**EXERCISE AIM:** According to the GadgetIO.jl page on reading snapshot data, which particle type does read_block read by default?

** START PAGE **

Read Snapshot Data


NOTE

From v0.4 and up snapshots are read in proper column-major order, as it should be for Julia. This means that position data for particle i neads be accessed as:

x = pos[1,i]
y = pos[2,i]
z = pos[3,i]

GadgetIO.jl is specialized to read Gadget snapshots of Format 2. The structure of a Format 2 snapshot is as follows:

8              # size of the blockname block (Int32)
BLOCKNAME      # Blockname (4*Char)
8+SIZE_BLOCK   # number of bytes to skip if block should not be read
8              # end of blockname block

SIZE_BLOCK     # size of the current block in bytes
{...}          # content of the block ordered by particle type
SIZE_BLOCK     # end of the current block

which repeats for every block.

Filename

Before we get started, a short bit for clarification: In what follows we need to distinguish between filename and filebase. For small simulations the data is written to a single file. In that case you can simply supply an absolute, or relative path to the one snapshot file as filename.

For larger simulations the data may be distributed over multiple files, which again may be in individual snapshot directories. With the snapshots being distributed over multiple files you need to supply the base-name filebase. Assuming you want to read snapshot 140, which is in the snapshot directory 140 the filebase is

filebase = "path/to/your/snapshot/directories/snapdir_140/snap_140"

In the relevant functions GadgetIO.jl will then automatically loop through the sub-snapshots which end in ".0", ".1", ... , ".N".

Reading a snapshot

There are multiple ways to read the data in the snapshot

Full snapshot

If you want to read a simulation snapshot into memory with GadgetIO.jl, it's as easy as this:

GadgetIO.read_snapFunction
read_snap(filename::String [, blockname::String="", parttype::Integer=-1] )

Wrapper function to read snapshot in various ways: filename only: returns the entire snapshot as a dictionary. blockname: Returns only that block. If parttype specified only for that particle type.

Examples

julia> gas_pos = read_snap(filename, "POS", 0)
source

This will return a dictionary with the header information in data["Header"] and the blocks sorted by particle type.

As an example, this is how you would access the positions of the gas particles:

    data["Parttype0"]["POS"]

Specific blocks

If you only want to read a specific block for a single particle type, e.g. positions of gas particles, you can use the function read_block with a specified blockname and particle type.

GadgetIO.read_blockFunction
read_block(filename::String, blockname::String;
            parttype::Integer=0,
            block_position::Integer=-1,
            info::Union{Nothing,InfoLine}=nothing,
            h::Union{Nothing,SnapshotHeader}=nothing,
            offset=0, n_to_read=-1)

Reads a block in a snapshot with given name. Defaults to reading gas particles. Block Names are case sensitive.

Keyword Arguments

  • parttype: Which particle type to read (0-indexed)
    • 0: Gas (default)
    • 1: Dark Matter
    • 2: Boundary
    • 3: Bulge
    • 4: Stars
    • 5: Black Holes
    • -1: All particle types
  • block_position: Position of the block in the data file [bytes]. Can be used to speed up IO.
  • info: InfoLine for the given block. Can be used to speed up IO, or if no INFO block is present.
  • h: SnapshotHeader for given file. Can be used to speed up IO.
  • offset: Adds an offset to start reading the block at a later point. Can be used for sub-IO.

** END PAGE **
** START SUPPLIED MATERIAL **

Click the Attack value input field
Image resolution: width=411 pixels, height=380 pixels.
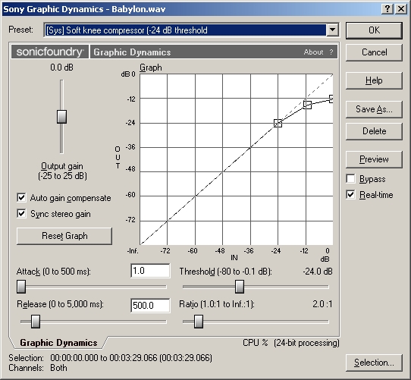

** END SUPPLIED MATERIAL **

**SOLVED PROBLEM:** Gas particles (parttype 0).